森田政則 ( 50 兵庫 総務 ) 04/06/11 AM01 【印刷用へ
>小泉の自己正当化の為の攻撃的詭弁とパフォーマンスに、支配層の3/4→庶民の1/2が飛び付いている。その世論を背景に、官邸による報道規制の圧力が強まっていることも容易に見て取れる。
これは、かなり危ない。いったい、何故小泉の支持率は高いのか?

「自民党をぶっ潰す覚悟で抵抗勢力を抑えて構造改革を断行する」。01年4月、まさに、「攻撃的詭弁」を引っさげて発足した小泉政権。当時、89%という驚異的な支持率であった。かつて、高度成長終焉期、「貧困の消滅」とともに「みんな期待」が消滅した30年前、懸案の日中国交正常化を果たした田中内閣支持率78%を凌ぐ数字である。

「構造改革なくして、景気回復はない」と主張、誕生した小泉内閣。「改革」の2文字に寄せた人々の社会不全(⇒みんな期待)をこの驚異的な支持率が示している。02年2月、田中真紀子外相の更迭で内閣支持率が50%に急落するまで、01〜02年度にかけて60%以上の高支持率を確保していた。潜在した人々の収束不全⇒みんな収束に響いたのであろう。

3年前の参院選当時、腕まくりをしたワイシャツ姿のポスターが飛ぶように売れ、追っかけまで出現した人気アイドルの如き驚異的な支持率は、郵政事業、道路公団の民営化など「構造改革」が先送りされる中、今や靖国参拝、安倍幹事長の抜擢人事、北朝鮮拉致問題など誤魔化しのパフォーマンスによって、やっと50%を維持しているのが現状である。

この度の小泉首相の唐突な訪朝の狙いは、支持率のアップとイラク情勢の混迷や年金問題などから世間の目をそらすことにあった。人道支援という名の食料と医薬品の援助には56〜61%が反対し、5人の家族の来日が実現したにも拘らず、小泉支持率は60%にも届いていない。
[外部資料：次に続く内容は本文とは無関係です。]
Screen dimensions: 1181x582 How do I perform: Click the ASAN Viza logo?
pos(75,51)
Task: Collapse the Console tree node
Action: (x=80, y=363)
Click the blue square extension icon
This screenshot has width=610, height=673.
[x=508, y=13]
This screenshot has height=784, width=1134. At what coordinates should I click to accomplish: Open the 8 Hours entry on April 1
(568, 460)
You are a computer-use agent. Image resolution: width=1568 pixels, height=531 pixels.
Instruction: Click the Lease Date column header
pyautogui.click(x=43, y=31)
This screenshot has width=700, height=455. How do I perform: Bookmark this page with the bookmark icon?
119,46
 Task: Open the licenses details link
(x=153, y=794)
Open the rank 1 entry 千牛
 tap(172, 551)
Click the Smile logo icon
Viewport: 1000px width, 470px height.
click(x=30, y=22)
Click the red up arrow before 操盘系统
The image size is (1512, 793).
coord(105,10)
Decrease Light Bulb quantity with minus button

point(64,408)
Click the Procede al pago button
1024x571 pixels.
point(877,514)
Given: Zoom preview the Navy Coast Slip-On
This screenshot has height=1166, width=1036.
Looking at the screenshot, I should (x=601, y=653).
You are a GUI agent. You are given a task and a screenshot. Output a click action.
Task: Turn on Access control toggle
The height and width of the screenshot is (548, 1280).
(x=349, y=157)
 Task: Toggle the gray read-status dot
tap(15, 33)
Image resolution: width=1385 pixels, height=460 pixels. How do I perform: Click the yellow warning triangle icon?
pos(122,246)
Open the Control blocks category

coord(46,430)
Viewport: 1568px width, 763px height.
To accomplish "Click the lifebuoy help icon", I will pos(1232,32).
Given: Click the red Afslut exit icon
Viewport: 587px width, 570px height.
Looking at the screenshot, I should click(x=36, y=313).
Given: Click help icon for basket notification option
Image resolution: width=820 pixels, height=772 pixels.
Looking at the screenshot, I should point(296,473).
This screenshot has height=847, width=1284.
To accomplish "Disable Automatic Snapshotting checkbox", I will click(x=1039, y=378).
収束不全⇒みんな収束の共認圧力を受けて、既存(≒私権)意識は目先の秩序に収束し、それに押されて、個人主義(≒旧観念)より国家主義(力の現実主義)の方が優勢となってきた。
その結果、要求するだけの運動や批判するだけのマスコミ報道に対する反感が、広まってきている。
これは、十数年に及ぶ危機感・閉塞感の蓄積を経て、それでも要求し続けている一部の者の運動や主張に対する違和感→怒りが、顕在化し始めたということだろう。

イラク人質事件発生から間もない時点でのマスコミや政治家などから被害者の「自己責任」を問う発言に反発するNPOなどの団体や小泉首相訪朝に対する拉致被害者家族会の辛辣な批判発言に多くの人々が違和感を抱いている。
批判するしか能のない連中を叩くのはいいとして、それなら、答えが見えない故の目先の充足基調に乗って小泉ワイドショーに飛びつくしか能のない連中も、退場していただきたいものだと思う。